Stored items
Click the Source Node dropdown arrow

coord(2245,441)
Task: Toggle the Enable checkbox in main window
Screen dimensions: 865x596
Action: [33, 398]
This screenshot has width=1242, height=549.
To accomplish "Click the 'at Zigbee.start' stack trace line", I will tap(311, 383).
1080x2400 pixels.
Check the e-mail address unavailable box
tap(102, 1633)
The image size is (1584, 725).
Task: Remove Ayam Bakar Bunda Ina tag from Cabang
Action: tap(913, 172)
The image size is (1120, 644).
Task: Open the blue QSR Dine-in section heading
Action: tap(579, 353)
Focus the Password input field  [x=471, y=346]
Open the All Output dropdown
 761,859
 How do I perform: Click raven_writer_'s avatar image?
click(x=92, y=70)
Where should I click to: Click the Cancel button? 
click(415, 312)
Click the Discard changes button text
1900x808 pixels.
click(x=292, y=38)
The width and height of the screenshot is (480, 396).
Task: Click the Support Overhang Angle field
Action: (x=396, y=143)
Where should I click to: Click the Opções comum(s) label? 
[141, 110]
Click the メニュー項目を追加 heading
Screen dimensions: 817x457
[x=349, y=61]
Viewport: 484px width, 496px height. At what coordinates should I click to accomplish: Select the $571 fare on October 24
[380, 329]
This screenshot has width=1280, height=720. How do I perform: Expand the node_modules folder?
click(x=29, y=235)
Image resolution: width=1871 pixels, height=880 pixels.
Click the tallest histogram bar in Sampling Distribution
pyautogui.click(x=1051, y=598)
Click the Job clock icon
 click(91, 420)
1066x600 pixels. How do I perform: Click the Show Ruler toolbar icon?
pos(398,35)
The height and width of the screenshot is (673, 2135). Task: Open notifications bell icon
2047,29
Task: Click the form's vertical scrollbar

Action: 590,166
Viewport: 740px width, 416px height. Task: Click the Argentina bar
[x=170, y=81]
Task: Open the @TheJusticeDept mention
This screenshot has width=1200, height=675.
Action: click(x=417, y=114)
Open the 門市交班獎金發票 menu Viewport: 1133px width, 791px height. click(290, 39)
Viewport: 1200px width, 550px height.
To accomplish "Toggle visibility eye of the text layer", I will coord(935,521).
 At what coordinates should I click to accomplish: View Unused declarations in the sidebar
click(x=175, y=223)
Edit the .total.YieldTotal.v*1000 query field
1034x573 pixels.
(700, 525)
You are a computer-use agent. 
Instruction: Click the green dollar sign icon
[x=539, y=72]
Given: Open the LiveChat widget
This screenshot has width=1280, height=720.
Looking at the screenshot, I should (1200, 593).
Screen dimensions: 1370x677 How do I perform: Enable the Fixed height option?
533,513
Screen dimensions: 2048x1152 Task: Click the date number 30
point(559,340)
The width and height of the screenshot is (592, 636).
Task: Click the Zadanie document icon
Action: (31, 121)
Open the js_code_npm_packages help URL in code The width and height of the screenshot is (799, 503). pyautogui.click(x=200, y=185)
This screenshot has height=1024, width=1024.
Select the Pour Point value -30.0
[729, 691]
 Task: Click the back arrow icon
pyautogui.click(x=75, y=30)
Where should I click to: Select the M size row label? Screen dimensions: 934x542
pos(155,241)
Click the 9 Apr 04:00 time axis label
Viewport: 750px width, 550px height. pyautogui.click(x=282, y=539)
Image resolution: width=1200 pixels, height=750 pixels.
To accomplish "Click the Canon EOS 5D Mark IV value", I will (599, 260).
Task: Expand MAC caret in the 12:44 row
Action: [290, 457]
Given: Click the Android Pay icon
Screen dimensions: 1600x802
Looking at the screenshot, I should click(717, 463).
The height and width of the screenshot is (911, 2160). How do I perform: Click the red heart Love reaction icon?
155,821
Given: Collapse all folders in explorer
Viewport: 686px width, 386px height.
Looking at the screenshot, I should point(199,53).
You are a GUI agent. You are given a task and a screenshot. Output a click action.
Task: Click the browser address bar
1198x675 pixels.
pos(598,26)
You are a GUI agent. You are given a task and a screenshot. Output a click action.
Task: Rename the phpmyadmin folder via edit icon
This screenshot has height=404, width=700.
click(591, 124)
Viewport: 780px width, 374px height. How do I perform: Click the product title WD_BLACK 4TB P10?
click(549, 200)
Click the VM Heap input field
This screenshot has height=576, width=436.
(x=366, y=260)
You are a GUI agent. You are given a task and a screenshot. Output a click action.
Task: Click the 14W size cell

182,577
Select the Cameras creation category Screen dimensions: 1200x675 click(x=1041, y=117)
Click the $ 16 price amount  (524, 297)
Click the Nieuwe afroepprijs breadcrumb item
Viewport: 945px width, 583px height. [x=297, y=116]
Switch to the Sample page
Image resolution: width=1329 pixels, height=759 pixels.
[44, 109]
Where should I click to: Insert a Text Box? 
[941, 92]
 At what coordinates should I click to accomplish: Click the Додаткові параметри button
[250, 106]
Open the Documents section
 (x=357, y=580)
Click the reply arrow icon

Your assignment >> Respond with the exact lines running from the one that contains "Where should I click to: Insert a Text Box?" through the last line of the data above, and no other lines.

Result >>
Where should I click to: Insert a Text Box? 
[941, 92]
 At what coordinates should I click to accomplish: Click the Додаткові параметри button
[250, 106]
Open the Documents section
 (x=357, y=580)
Click the reply arrow icon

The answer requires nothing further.